2.用新的隐藏层激活状态 $a^{\langle t \rangle}$进行预测：

$\hat{y}^{\langle t \rangle} = softmax(W_{ya} a^{\langle t \rangle} + b_y)$

RNN中梯度的计算和存储一般是通过时间反向传播（backpropagation through time, BPTT）进行的。通过时间反向传播是反向传播在循环神经⽹络中的具体应⽤。但是，当时间步数较⼤或者时间步较小时，循环神经⽹络的梯度较容易出现消失或爆炸。虽然裁剪梯度可以应对梯度爆炸，但⽆法解决梯度消失的问题。所以普通RNN较难捕捉时间序列中时间步距离较⼤的依赖关系。

## LSTM

LSTM 中引⼊了 3个⻔，即输⼊⻔（ input gate）、遗忘⻔（ forget gate）和输出⻔（ output gate），以及与隐藏状态形状相同的记忆细胞（某些⽂献把记忆细胞当成⼀种特殊的隐藏状态），从而记录额外的信息。

LSTM的基本结构：(图中的update gate其实就是input gate)

$$\Gamma_f^{\langle t \rangle} = \sigma(W_f[a^{\langle t-1 \rangle}, x^{\langle t \rangle}] + b_f)\tag{1}$$

$$\Gamma_u^{\langle t \rangle} = \sigma(W_u[a^{\langle t-1 \rangle}, x^{{t}}] + b_u)\tag{2}$$

$$\tilde{c}^{\langle t \rangle} = \tanh(W_c[a^{\langle t-1 \rangle}, x^{\langle t \rangle}] + b_c)\tag{3}$$

$$c^{\langle t \rangle} = \Gamma_f^{\langle t \rangle}* c^{\langle t-1 \rangle} + \Gamma_u^{\langle t \rangle} *\tilde{c}^{\langle t \rangle} \tag{4}$$

$$\Gamma_o^{\langle t \rangle}= \sigma(W_o[a^{\langle t-1 \rangle}, x^{\langle t \rangle}] + b_o)\tag{5}$$

$$a^{\langle t \rangle} = \Gamma_o^{\langle t \rangle}* \tanh(c^{\langle t \rangle})\tag{6}$$

##### Forget gate

For the sake of this illustration, lets assume we are reading words in a piece of text, and want use an LSTM to keep track of grammatical structures, such as whether the subject is singular or plural.
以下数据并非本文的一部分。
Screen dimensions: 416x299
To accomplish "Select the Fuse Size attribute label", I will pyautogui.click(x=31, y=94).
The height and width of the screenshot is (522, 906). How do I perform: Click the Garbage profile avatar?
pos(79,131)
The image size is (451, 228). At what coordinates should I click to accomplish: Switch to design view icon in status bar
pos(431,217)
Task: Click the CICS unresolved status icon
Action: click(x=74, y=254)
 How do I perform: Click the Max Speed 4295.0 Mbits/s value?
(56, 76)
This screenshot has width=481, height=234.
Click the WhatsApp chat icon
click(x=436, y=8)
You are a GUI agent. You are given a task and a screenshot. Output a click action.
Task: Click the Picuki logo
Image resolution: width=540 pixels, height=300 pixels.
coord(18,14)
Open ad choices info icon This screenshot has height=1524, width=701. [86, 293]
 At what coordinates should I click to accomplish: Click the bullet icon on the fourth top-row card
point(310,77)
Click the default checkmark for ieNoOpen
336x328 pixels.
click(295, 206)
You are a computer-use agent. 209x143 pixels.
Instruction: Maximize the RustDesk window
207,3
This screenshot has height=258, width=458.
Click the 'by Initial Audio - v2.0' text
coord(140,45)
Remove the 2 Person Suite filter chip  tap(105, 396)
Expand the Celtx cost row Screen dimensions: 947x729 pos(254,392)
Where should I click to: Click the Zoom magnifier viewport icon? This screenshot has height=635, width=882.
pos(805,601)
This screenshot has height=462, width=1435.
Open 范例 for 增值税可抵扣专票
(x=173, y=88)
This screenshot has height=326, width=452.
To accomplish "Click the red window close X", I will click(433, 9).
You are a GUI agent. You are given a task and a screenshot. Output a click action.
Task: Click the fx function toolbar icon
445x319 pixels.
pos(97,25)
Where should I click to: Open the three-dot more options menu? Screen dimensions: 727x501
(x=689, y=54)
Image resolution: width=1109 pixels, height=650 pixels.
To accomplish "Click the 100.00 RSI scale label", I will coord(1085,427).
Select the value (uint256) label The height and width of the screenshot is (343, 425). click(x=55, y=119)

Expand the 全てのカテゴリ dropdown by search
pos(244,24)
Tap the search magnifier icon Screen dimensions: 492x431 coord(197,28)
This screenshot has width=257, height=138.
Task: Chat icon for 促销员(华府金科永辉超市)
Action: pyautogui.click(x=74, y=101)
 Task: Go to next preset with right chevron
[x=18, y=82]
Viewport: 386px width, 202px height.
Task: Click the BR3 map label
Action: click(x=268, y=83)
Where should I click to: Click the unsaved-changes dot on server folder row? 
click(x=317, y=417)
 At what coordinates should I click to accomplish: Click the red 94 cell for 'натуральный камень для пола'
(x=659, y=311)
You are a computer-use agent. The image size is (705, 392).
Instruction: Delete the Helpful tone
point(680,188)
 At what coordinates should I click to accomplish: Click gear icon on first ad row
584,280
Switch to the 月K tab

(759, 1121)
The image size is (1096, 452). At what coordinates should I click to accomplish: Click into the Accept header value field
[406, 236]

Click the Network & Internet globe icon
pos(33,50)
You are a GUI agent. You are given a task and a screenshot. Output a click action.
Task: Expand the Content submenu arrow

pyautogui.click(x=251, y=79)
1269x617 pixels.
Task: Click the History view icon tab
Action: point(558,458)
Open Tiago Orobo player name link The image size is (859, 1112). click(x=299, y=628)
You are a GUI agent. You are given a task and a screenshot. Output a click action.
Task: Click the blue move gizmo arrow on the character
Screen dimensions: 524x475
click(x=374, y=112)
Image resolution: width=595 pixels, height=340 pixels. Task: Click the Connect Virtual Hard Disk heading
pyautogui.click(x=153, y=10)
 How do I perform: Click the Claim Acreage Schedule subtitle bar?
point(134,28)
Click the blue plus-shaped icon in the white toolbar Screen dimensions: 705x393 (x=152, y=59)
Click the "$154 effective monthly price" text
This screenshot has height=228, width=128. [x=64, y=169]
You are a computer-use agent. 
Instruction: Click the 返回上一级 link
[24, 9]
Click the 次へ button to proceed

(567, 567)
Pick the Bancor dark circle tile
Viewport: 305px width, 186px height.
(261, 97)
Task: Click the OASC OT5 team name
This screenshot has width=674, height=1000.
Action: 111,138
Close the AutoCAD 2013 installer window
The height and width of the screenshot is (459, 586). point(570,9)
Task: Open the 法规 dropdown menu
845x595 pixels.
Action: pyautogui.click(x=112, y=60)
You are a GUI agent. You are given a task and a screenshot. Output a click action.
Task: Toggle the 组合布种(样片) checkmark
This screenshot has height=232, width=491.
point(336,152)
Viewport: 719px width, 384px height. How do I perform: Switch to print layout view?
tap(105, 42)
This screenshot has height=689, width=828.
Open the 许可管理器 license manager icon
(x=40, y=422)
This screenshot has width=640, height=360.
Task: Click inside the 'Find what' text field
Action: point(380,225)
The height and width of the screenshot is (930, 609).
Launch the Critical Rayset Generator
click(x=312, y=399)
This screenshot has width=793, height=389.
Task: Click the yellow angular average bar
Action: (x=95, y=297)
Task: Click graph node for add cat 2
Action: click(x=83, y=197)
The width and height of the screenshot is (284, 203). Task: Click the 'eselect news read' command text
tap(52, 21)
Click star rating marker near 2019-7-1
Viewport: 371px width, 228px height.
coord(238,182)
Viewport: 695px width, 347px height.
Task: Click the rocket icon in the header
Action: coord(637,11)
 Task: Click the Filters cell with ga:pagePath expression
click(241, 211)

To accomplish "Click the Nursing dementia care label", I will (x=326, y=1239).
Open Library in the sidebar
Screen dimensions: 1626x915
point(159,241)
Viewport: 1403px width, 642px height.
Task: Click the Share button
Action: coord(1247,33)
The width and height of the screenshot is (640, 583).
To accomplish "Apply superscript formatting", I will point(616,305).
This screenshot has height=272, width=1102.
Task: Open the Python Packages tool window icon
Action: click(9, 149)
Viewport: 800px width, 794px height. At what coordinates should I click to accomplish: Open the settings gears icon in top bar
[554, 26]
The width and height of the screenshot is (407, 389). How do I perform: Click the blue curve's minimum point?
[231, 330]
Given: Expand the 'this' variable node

If the subject changes from a singular word to a plural word, we need to find a way to get rid of our previously stored memory value of the singular/plural state. In an LSTM, the forget gate lets us do this:

$$\Gamma_f^{\langle t \rangle} = \sigma(W_f[a^{\langle t-1 \rangle}, x^{\langle t \rangle}] + b_f)\tag{1}$$

Here, $W_f$ are weights that govern the forget gate’s behavior. We concatenate $[a^{\langle t-1 \rangle}, x^{\langle t \rangle}]$ and multiply by $W_f$. The equation above results in a vector $\Gamma_f^{\langle t \rangle}$ with values between 0 and 1. This forget gate vector will be multiplied element-wise by the previous cell state $c^{\langle t-1 \rangle}$. So if one of the values of $\Gamma_f^{\langle t \rangle}$ is 0 (or close to 0) then it means that the LSTM should remove that piece of information (e.g. the singular subject) in the corresponding component of $c^{\langle t-1 \rangle}$. If one of the values is 1, then it will keep the information. (其中$a$也常用$h$来表示，如下图)

##### Update gate

Once we forget that the subject being discussed is singular, we need to find a way to update it to reflect that the new subject is now plural. Here is the formulat for the update gate:

$$\Gamma_u^{\langle t \rangle} = \sigma(W_u[a^{\langle t-1 \rangle}, x^{{t}}] + b_u)\tag{2}$$

Similar to the forget gate, here $\Gamma_u^{\langle t \rangle}$ is again a vector of values between 0 and 1. This will be multiplied element-wise with $\tilde{c}^{\langle t \rangle}$, in order to compute $c^{\langle t \rangle}$.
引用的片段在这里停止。